Coming now to the slowly swelling stream of a distinct group literature, by and primarily for the Negro, we enter a realm only partially known to white Americans. First, there come the rich mass of Negro folk lore transplanted from Africa and developed in America. A white writer, Joel Chandler Harris, first popularized “Uncle Remus” and “Brer Rabbit” for white America; but he was simply the deft and singularly successful translator—the material was Negroid and appears repeatedly among the black peasants and in various forms and versions. Take for instance the versions of the celebrated tar-baby story of Joel Chandler Harris. C. C. Jones took down a striking version apparently direct from Negro lips early in the 19th century:

“‘Do Buh Wolf, bun me: broke me neck, but don’t trow me in de brier patch. Lemme dead one time. Don’t tarrify me no mo.’ Buh Wolf yet bin know wuh Buh Rabbit up teh. Eh tink eh bin guine tare Bur Rabbit hide off. So, wuh eh do? Eh loose Buh Rabbit from de spakleberry bush, an eh tek um by de hine leg, an eh swing um roun’, en eh trow um way in de tick brier patch fuh tare eh hide and cratch eh yeye out. De minnit Buh Rabbit drap in de brier patch, eh cock up eh tail, eh jump, an holler back to Buh Wolf: ‘Good bye, Budder! Dis de place me mammy fotch me up,—dis de place me mammy fotch me up.’ An eh gone before Buh Wolf kin ketch um. Buh Rabbit too scheemy.”

The Harris version shows the literary touch added by the white man. But the Negro version told by Jones has all the meat of the primitive tale.

Next we note the folk rhymes and poetry of Negroes, sometimes accompanying their music and sometimes not. A white instructor in English literature at the University of Virginia says:

“Of all the builders of the nation the Negro alone has created a species of lyric verse that all the world may recognize as a distinctly American production.”

T. W. Talley, a Negro, has recently published an exhaustive collection of these rhymes. They form an interesting collection of poetry often crude and commonplace but with here and there touches of real poetry and quaint humor.[202]

The literary expression of Negroes themselves has had continuous development in America since the eighteenth century.[203] It may however be looked upon from two different points of view: We may think of the writing of Negroes as self-expression and as principally for themselves. Here we have a continuous line of writers. Only a few of these, however would we think of as contributing to American literature as such and yet this inner, smaller stream of Negro literature overflows faintly at first and now evidently more and more into the wider stream of American literature; on the other hand there have been figures in American literature who happen to be of Negro descent and who are but vaguely to be identified with the group stream as such. Both these points of view are interesting but let us first take up the succession of authors who form a group literature by and for Negroes.

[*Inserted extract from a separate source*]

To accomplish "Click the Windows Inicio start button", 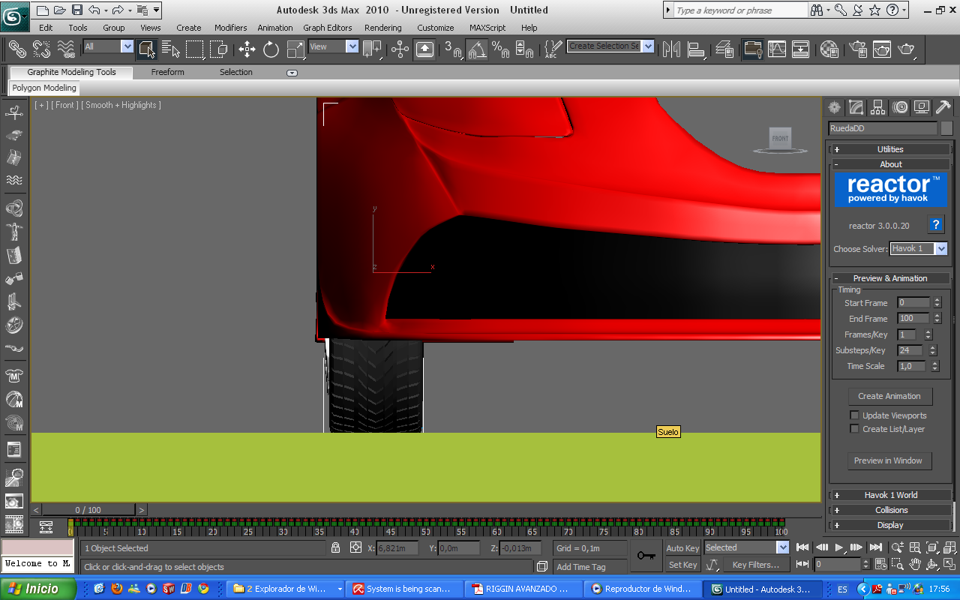I will pos(38,589).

As early as the eighteenth century, and even before the Revolutionary War the first voices of Negro authors were heard in the United States. Phyllis Wheatley, the black poetess, was easily the pioneer, her first poems appearing in 1773, and other editions in 1774 and 1793. Her earliest poem was in memory of George Whitefield. She was honored by Washington and leading Englishmen and was as a writer above the level of her American white contemporaries.

She was followed by Richard Allen, first Bishop of the African Methodist Church whose autobiography, published in 1793 was the beginning of that long series of personal appears and narratives of which Booker T. Washington’s “Up From Slavery” was the latest. Benjamin Banneker’s almanacs represented the first scientific work of American Negroes, and began to be issued in 1792.